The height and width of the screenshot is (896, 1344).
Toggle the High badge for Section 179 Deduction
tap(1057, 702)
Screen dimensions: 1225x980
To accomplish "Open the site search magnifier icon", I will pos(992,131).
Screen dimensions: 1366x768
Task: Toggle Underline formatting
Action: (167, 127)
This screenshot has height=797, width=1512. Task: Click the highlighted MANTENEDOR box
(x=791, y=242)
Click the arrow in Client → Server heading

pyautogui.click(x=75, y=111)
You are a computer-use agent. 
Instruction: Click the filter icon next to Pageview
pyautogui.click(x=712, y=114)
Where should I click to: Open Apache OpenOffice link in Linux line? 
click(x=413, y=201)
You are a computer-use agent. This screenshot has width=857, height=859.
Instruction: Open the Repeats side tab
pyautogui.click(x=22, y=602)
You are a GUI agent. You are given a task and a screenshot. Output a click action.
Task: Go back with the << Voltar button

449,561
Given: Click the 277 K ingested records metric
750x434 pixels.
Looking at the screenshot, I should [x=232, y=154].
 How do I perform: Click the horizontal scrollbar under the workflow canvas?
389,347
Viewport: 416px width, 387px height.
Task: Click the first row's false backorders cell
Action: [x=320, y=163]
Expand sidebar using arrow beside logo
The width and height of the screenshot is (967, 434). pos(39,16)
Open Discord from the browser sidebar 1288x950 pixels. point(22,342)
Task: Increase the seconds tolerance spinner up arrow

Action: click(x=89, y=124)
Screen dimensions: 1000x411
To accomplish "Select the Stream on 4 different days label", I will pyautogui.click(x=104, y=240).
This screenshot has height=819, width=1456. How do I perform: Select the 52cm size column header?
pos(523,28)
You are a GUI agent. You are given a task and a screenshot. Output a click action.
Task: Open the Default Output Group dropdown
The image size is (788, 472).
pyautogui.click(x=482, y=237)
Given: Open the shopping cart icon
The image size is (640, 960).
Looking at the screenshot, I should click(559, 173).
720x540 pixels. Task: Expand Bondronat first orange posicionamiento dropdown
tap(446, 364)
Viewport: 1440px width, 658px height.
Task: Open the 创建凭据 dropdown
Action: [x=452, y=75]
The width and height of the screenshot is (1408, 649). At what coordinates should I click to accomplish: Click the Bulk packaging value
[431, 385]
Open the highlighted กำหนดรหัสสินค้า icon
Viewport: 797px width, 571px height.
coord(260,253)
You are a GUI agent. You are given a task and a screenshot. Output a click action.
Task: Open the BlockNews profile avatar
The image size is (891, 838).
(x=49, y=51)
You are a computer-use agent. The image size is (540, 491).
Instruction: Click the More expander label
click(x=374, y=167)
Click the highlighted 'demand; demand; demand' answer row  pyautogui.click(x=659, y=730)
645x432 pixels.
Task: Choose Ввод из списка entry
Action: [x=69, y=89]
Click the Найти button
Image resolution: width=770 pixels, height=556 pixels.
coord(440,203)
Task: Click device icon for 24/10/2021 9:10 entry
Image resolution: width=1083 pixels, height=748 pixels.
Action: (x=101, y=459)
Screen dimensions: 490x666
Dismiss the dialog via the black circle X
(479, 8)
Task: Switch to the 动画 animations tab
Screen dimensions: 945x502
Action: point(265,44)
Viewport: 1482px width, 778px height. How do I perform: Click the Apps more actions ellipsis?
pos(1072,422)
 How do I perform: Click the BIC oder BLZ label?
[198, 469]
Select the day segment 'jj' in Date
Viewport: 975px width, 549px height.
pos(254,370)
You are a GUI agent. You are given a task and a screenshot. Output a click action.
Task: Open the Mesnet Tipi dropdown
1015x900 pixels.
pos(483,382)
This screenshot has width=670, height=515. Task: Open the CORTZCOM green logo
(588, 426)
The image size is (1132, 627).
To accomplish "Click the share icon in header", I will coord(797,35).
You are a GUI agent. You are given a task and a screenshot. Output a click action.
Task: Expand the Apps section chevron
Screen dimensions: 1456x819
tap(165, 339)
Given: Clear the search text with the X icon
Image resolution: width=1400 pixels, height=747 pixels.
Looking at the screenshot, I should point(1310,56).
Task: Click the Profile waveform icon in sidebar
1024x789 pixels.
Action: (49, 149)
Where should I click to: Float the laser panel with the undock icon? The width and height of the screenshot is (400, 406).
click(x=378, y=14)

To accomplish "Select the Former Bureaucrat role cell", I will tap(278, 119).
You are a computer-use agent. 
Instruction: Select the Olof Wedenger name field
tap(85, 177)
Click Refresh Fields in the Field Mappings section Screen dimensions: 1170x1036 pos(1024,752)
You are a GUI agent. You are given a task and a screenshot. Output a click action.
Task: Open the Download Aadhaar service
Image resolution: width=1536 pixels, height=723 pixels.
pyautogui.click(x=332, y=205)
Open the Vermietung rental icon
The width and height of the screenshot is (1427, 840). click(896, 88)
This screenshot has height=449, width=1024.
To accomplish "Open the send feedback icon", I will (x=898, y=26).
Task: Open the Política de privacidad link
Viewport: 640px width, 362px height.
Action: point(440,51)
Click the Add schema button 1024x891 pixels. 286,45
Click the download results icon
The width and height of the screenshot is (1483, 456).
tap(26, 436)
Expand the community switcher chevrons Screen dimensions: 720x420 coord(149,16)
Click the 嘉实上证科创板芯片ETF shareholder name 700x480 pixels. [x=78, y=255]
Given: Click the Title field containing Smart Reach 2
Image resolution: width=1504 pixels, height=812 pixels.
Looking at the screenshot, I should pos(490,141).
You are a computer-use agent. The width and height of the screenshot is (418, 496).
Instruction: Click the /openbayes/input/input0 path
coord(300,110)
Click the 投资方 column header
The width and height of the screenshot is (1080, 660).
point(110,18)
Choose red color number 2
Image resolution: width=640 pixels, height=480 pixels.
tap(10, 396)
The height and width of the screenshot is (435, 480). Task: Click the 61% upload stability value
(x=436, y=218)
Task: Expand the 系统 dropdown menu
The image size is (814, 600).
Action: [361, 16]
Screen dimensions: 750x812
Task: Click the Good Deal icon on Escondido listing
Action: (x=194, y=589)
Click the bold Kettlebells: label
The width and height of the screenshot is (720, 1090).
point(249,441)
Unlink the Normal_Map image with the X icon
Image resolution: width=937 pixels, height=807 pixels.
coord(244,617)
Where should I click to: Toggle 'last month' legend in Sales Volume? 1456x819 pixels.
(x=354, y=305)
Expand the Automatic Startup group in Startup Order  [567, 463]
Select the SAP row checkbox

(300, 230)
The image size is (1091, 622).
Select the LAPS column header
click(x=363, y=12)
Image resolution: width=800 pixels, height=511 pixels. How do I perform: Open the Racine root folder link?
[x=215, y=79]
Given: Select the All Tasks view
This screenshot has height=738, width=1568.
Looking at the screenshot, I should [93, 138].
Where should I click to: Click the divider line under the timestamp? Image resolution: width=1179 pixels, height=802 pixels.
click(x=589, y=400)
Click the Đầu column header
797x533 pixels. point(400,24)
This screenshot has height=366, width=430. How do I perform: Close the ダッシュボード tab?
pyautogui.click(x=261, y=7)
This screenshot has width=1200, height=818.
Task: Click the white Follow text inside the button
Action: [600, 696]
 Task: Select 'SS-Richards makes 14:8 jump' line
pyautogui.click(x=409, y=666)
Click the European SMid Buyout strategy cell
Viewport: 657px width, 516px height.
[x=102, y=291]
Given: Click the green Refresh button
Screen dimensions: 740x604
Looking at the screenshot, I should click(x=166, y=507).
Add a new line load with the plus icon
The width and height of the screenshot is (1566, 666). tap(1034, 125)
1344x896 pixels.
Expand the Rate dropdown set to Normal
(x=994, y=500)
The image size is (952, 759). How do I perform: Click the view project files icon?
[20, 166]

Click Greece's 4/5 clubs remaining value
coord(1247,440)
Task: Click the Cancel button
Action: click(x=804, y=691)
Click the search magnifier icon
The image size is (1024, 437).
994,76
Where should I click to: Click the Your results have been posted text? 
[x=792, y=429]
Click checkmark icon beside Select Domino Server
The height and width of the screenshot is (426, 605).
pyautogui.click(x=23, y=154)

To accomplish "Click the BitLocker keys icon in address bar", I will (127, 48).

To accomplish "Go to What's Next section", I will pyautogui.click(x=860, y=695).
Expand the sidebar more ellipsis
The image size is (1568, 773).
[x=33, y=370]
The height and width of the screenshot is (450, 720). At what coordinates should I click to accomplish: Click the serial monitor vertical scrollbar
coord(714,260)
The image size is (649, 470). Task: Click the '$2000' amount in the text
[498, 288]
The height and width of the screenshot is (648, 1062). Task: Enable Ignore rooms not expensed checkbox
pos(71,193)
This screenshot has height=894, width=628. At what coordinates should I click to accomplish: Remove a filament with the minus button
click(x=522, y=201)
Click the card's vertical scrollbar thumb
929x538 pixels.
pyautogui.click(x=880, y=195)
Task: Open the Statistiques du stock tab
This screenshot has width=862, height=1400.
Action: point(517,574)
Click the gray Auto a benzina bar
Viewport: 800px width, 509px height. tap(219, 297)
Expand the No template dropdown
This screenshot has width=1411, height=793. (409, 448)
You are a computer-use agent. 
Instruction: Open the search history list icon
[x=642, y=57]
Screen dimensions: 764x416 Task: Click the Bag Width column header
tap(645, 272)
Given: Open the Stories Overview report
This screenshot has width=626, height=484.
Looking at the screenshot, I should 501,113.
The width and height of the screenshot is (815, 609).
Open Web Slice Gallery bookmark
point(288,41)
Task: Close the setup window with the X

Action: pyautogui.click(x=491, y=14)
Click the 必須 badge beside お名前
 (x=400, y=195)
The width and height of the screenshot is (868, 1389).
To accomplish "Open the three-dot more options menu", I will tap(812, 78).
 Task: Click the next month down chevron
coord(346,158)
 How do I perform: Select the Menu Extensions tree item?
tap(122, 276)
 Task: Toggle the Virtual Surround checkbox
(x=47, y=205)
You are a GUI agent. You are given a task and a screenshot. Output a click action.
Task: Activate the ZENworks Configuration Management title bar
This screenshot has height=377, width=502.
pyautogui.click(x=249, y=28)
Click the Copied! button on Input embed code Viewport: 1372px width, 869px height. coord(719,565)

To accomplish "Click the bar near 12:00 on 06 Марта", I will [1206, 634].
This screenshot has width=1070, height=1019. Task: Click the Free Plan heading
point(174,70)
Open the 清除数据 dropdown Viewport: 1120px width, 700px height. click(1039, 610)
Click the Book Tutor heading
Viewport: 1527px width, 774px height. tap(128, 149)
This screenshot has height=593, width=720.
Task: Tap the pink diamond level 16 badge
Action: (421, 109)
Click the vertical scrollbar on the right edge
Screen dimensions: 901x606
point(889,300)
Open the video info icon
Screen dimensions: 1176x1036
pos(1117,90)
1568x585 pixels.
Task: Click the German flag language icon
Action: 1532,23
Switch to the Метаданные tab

**The problem**
Of the lines above, extract only those from the line with "Expand the community" to the line with "Given: Click the Title", both included, exactly as written.

**Your response**
Expand the community switcher chevrons Screen dimensions: 720x420 coord(149,16)
Click the 嘉实上证科创板芯片ETF shareholder name 700x480 pixels. [x=78, y=255]
Given: Click the Title field containing Smart Reach 2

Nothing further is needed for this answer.